25 Durante la presidencia de Alvear, el Poder Ejecutivo no impulsó ninguna provincialización, aunque no faltaron legisladores que plantearon iniciativas con ese propósito. En 1926 y 1927, los diputados por la Capital Federal Eduardo Giuffra y Romeo Saccone, ambos de orientación yrigoyenista, formularon sendos proyectos declarando provincia a La Pampa y a Misiones, en el caso del primero, y lo mismo para Chaco en el segundo. Diario de Sesiones de la Cámara de Diputados de la Nación, 10/8/1926; Diario de Sesiones de la Cámara de Diputados de la Nación, 14/7/1927.
26 La Constitución de 1853 (inciso 8 de su artículo 64°), incluyó entre las atribuciones del Congreso la de “acordar subsidios del Tesoro Nacional a las provincias cuyas rentas no alcancen, según sus presupuestos, a cubrir sus gastos ordinarios.” El punto ha superado sin modificaciones todas las reformas constitucionales posteriores.
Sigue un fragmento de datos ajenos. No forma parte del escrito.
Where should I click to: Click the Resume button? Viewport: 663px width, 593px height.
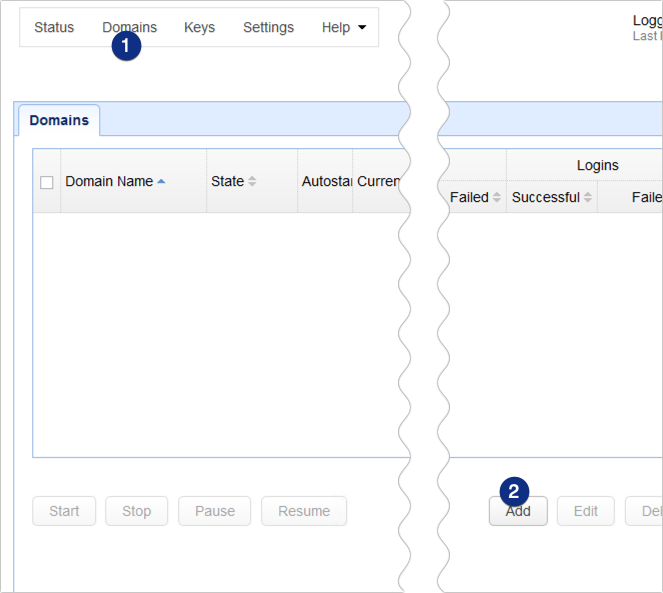point(304,511)
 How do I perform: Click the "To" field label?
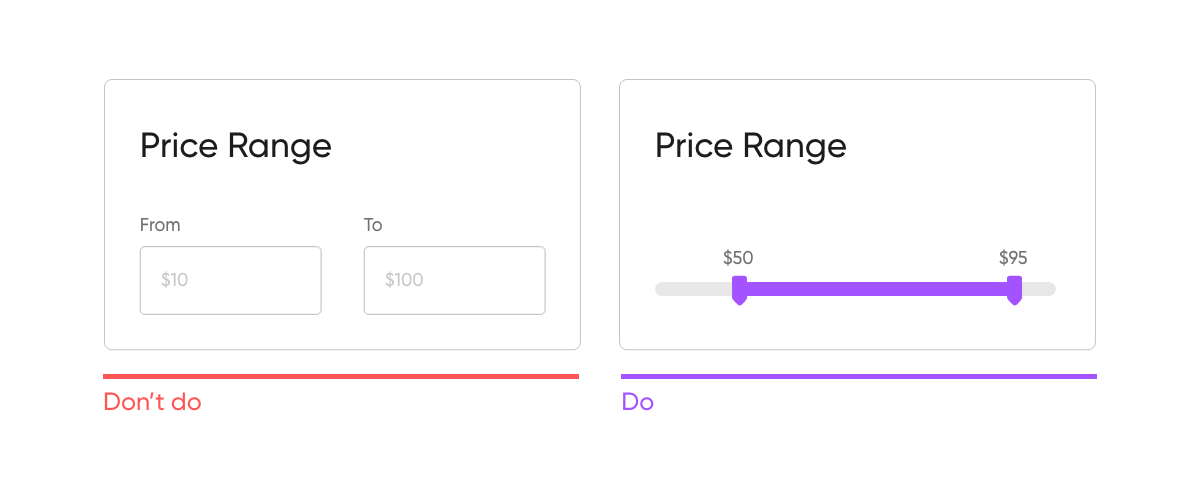pyautogui.click(x=373, y=225)
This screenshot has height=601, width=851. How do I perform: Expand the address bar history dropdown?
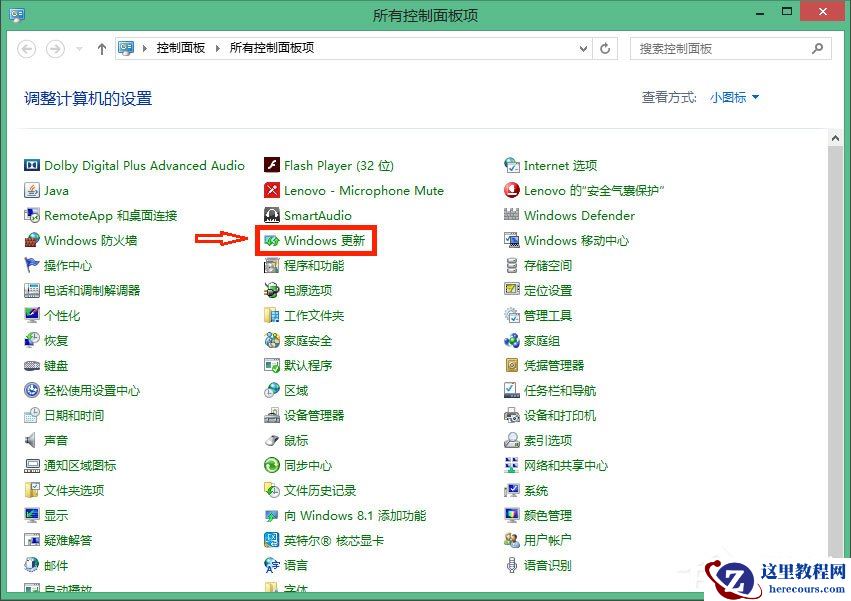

Confederación Argentina, Constitución de la Confederación Argentina, San José de Flores, 1853.
27 El primer volumen de la obra apareció en 1917, mientras que el tercero y último lo hizo en 1922. Esa primera edición fue publicada por la editorial J. Lajouane & Cía, que ofreció una nueva edición en 1923 y una tercera, además aumentada, entre 1930 y 1931. Bajo el título de Curso de Derecho Constitucional, la obra volvió a ser publicada en 1943, esta vez por la casa Guillermo Kraft, que volvió a editarla en 1958 y 1964. La editorial Depalma publicó nuevas ediciones en 1974 y en 1984, al cumplirse diez y veinte años de la muerte de González Calderón.
28 De aquí que la opinión de Bas, señalada más atrás, acerca de la plena legitimidad del Ejecutivo para decretar intervenciones sobre las provincias durante el receso parlamentario y actuar con prescindencia de las constituciones y leyes locales fuese repudiada por González Calderón como una “teoría maquiavélica y repugnante a la Constitución”, lamentándose además de que fuese sostenida por letrados que se habían desempeñado en la enseñanza universitaria (1928: 95-96).
29 En 1924, González Calderón volvió a presentar la iniciativa, aunque con el mismo resultado negativo. Diario de Sesiones de la Cámara de Diputados de la Nación, 17/9/1924.
30 Sobre la concepción alberdiana del Ejecutivo fuerte como algo indispensable para la nación argentina, corresponde la consulta al clásico de Botana (1997). A propósito de la incorporación de González Calderón a la Academia, De la Fuente (2023).